MATERIAL SUPPLIED:
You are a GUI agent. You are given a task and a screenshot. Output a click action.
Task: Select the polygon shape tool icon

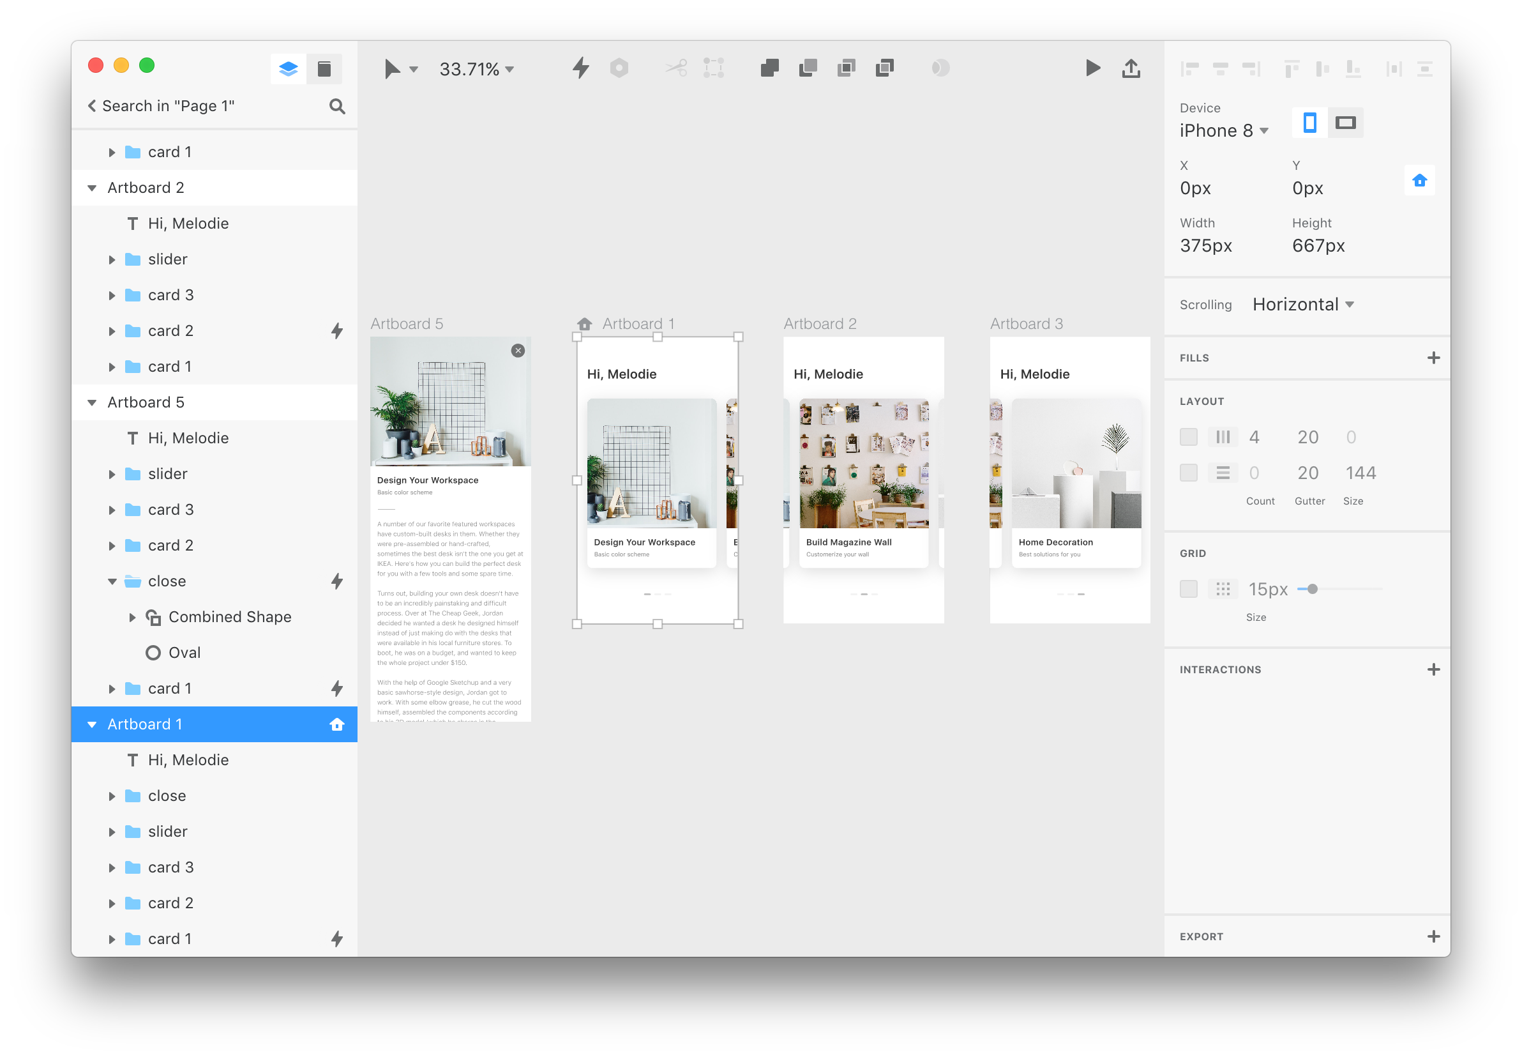(x=620, y=68)
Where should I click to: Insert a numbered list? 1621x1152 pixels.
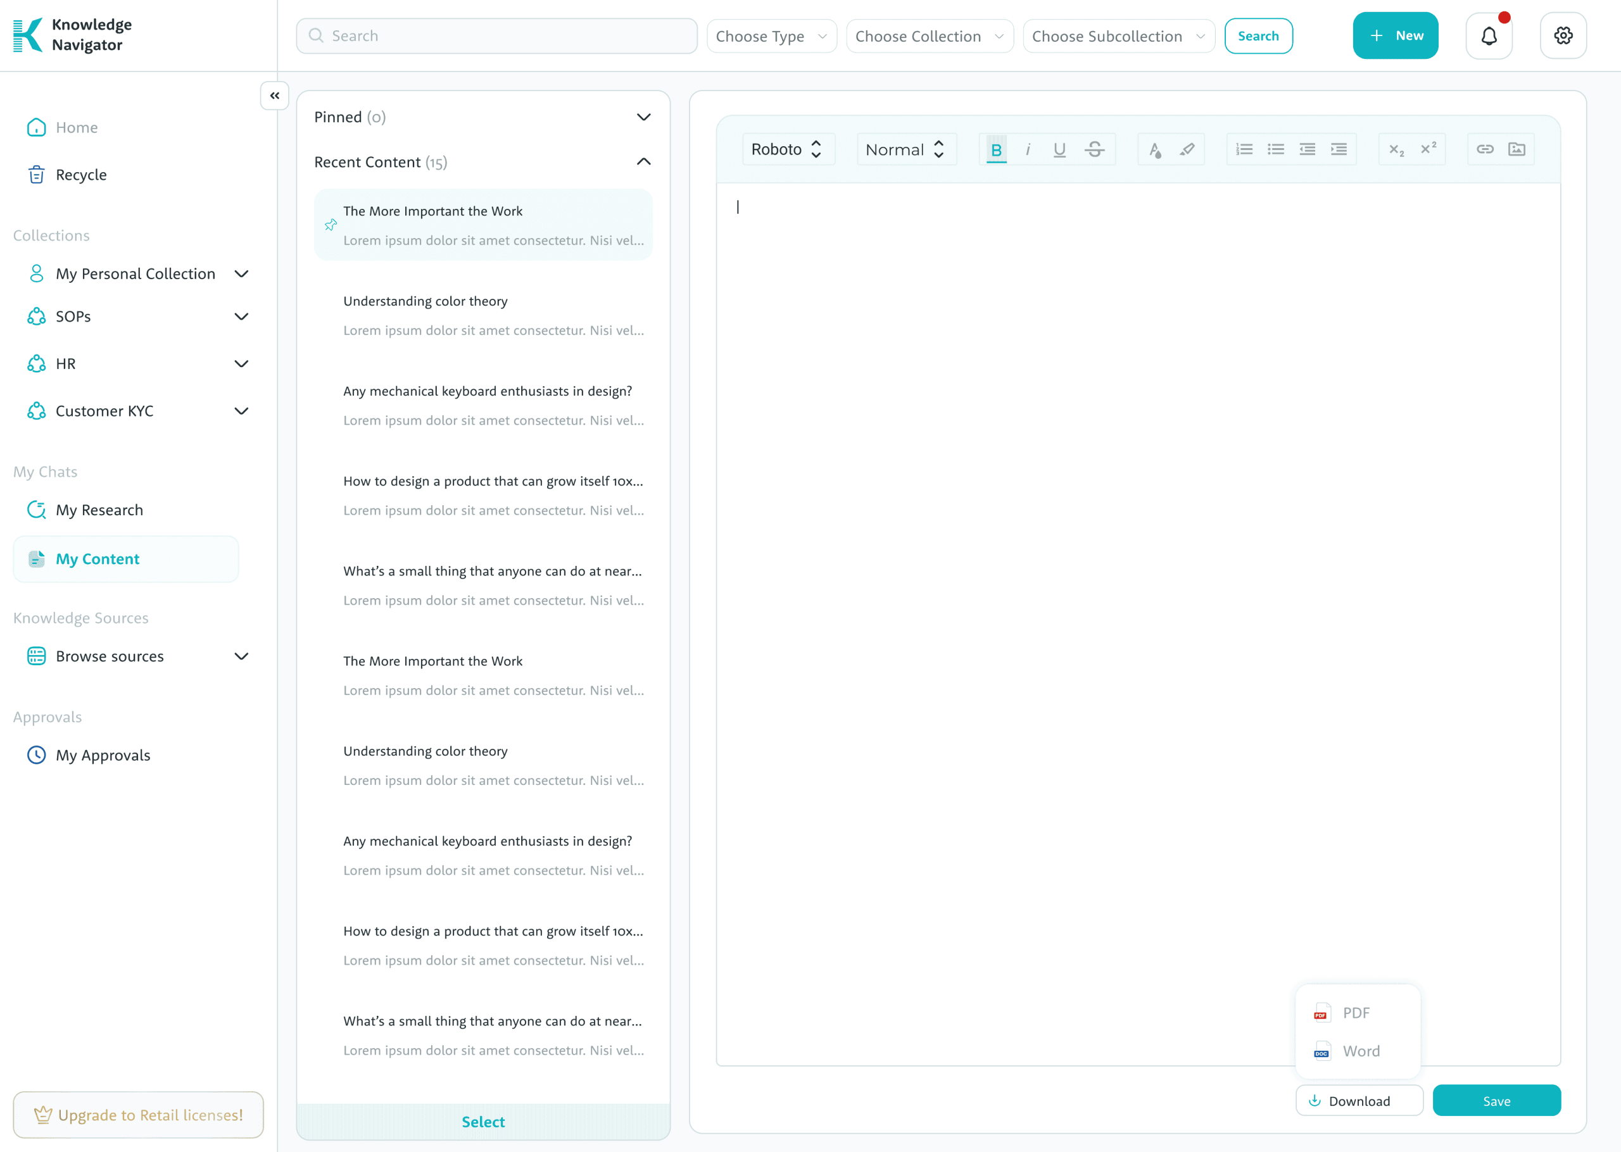tap(1244, 150)
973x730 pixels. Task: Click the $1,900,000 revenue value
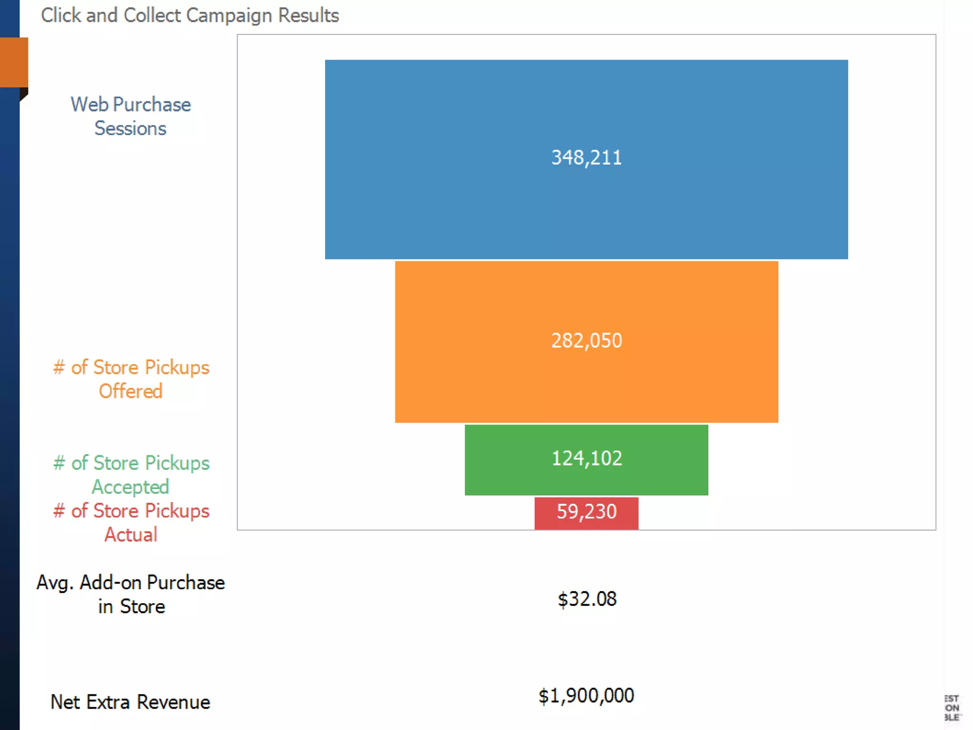click(x=586, y=696)
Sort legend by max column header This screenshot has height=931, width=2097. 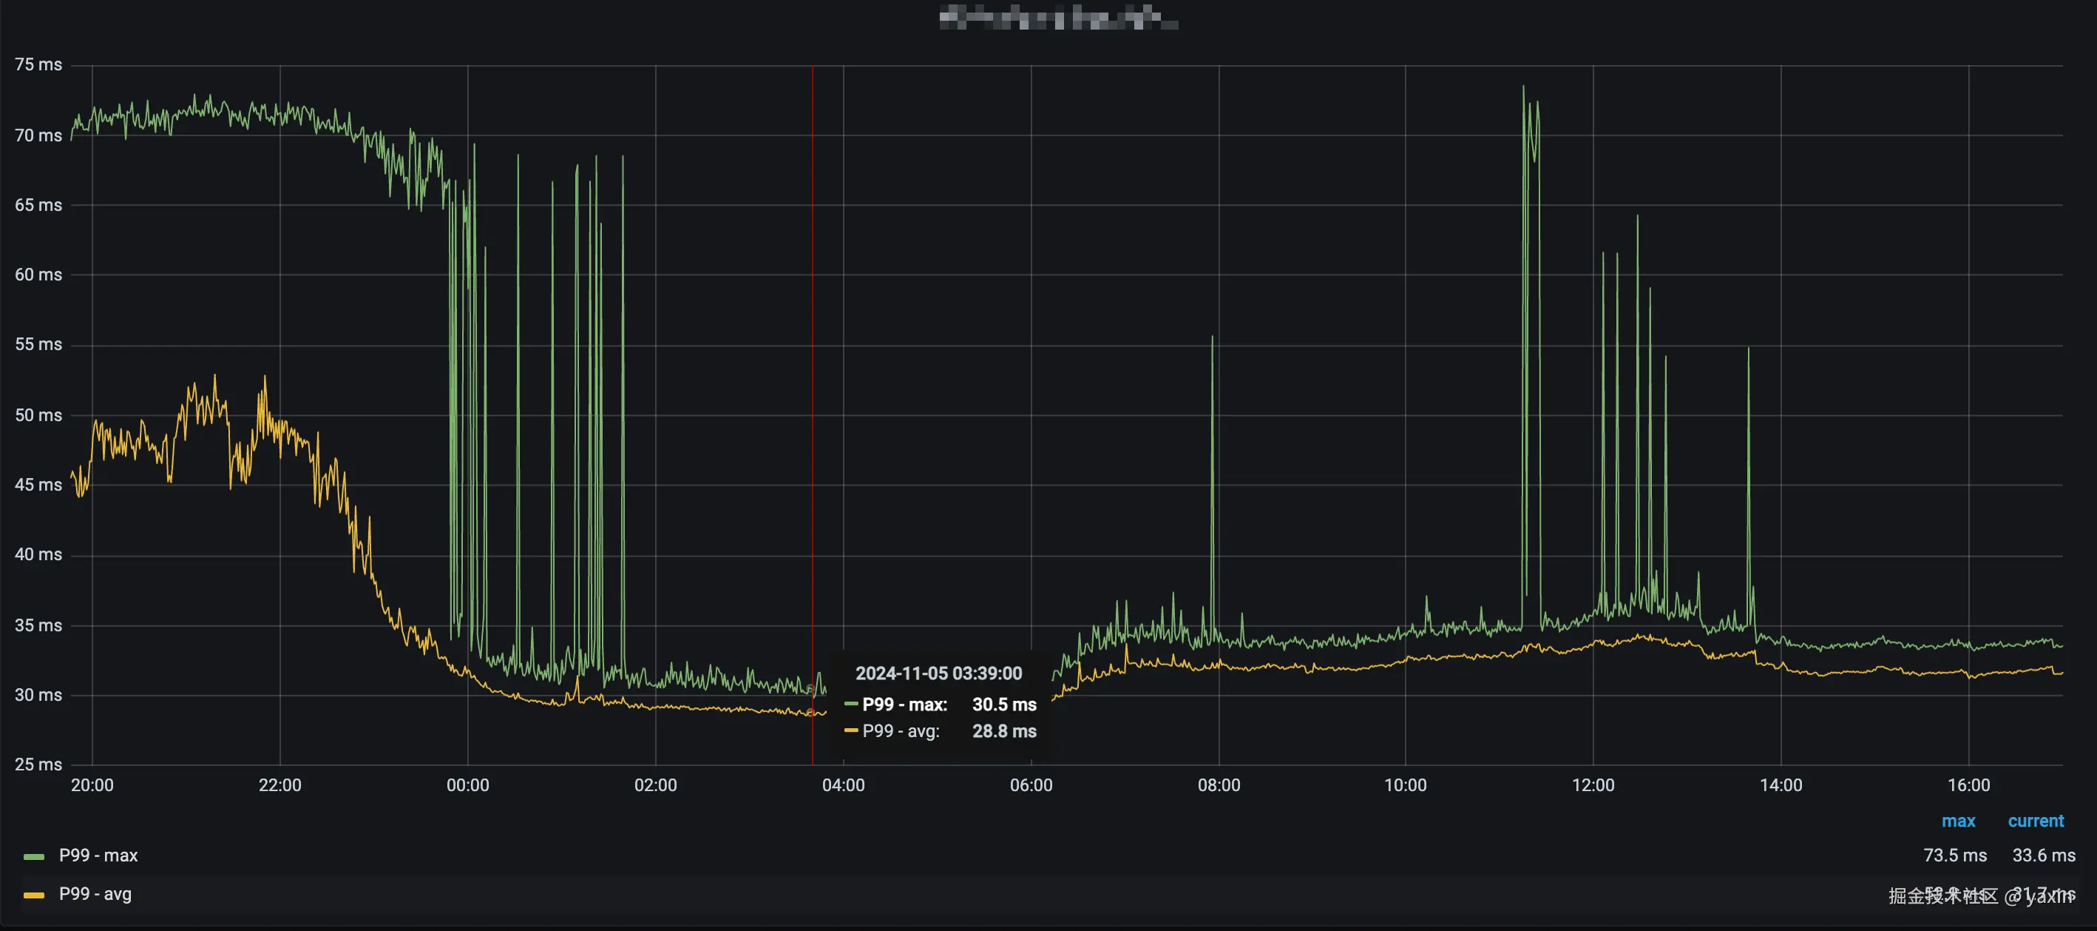click(x=1958, y=821)
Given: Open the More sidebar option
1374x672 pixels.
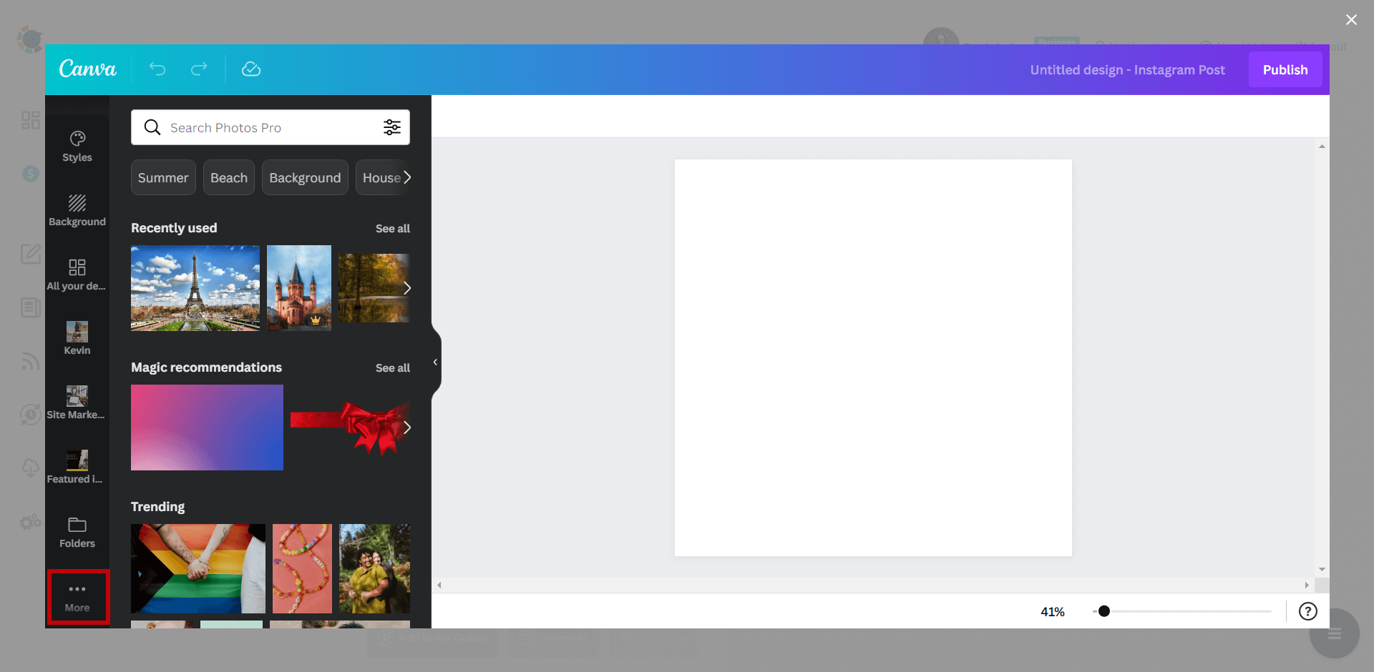Looking at the screenshot, I should point(77,596).
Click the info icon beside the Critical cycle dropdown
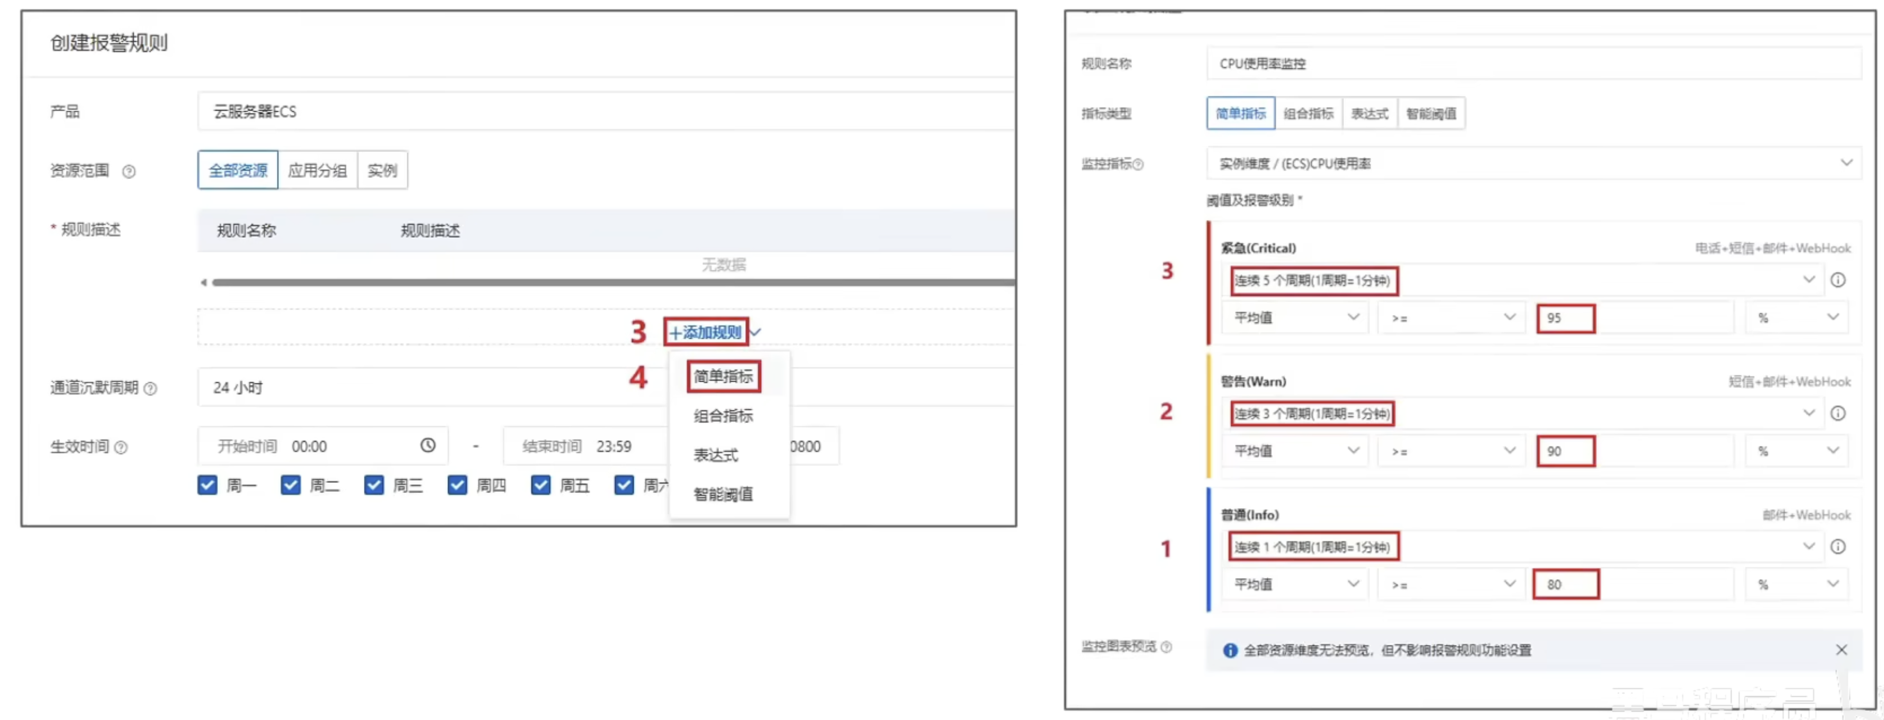Image resolution: width=1884 pixels, height=720 pixels. (x=1839, y=280)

YOUR GOAL:
Repeat nothing but the lines from the one containing "Given: Open the More sidebar option" through the end of the entries, exactly, and skip the pictures.

OUTPUT OF THE TASK:
Given: Open the More sidebar option
1374x672 pixels.
Looking at the screenshot, I should point(77,596).
Click the info icon beside the Critical cycle dropdown
Image resolution: width=1884 pixels, height=720 pixels. (x=1839, y=280)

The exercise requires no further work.